__WHAT THE TASK REQUIRES__
Taking the line that contains "You are a computer-use agent. 644x285 pixels." as the first, copy each line exactly up to and including the last line below.

(Records from a collection)
::::

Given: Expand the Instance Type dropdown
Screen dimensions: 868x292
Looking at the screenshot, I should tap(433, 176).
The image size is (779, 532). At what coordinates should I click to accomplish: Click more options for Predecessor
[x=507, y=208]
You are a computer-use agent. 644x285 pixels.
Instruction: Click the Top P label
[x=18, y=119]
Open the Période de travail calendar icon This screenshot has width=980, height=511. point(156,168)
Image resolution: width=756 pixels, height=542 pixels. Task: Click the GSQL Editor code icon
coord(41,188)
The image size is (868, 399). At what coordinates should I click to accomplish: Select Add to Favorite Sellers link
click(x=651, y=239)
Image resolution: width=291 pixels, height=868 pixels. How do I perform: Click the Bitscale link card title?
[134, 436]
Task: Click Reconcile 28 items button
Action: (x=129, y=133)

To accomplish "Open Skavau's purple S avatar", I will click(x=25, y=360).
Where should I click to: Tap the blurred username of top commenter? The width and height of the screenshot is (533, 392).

::::

__EXERCISE ANSWER__
You are a computer-use agent. 644x285 pixels.
Instruction: Click the Top P label
[x=18, y=119]
Open the Période de travail calendar icon This screenshot has width=980, height=511. point(156,168)
Image resolution: width=756 pixels, height=542 pixels. Task: Click the GSQL Editor code icon
coord(41,188)
The image size is (868, 399). At what coordinates should I click to accomplish: Select Add to Favorite Sellers link
click(x=651, y=239)
Image resolution: width=291 pixels, height=868 pixels. How do I perform: Click the Bitscale link card title?
[134, 436]
Task: Click Reconcile 28 items button
Action: (x=129, y=133)

To accomplish "Open Skavau's purple S avatar", I will click(x=25, y=360).
Where should I click to: Tap the blurred username of top commenter? The width and height of the screenshot is (533, 392).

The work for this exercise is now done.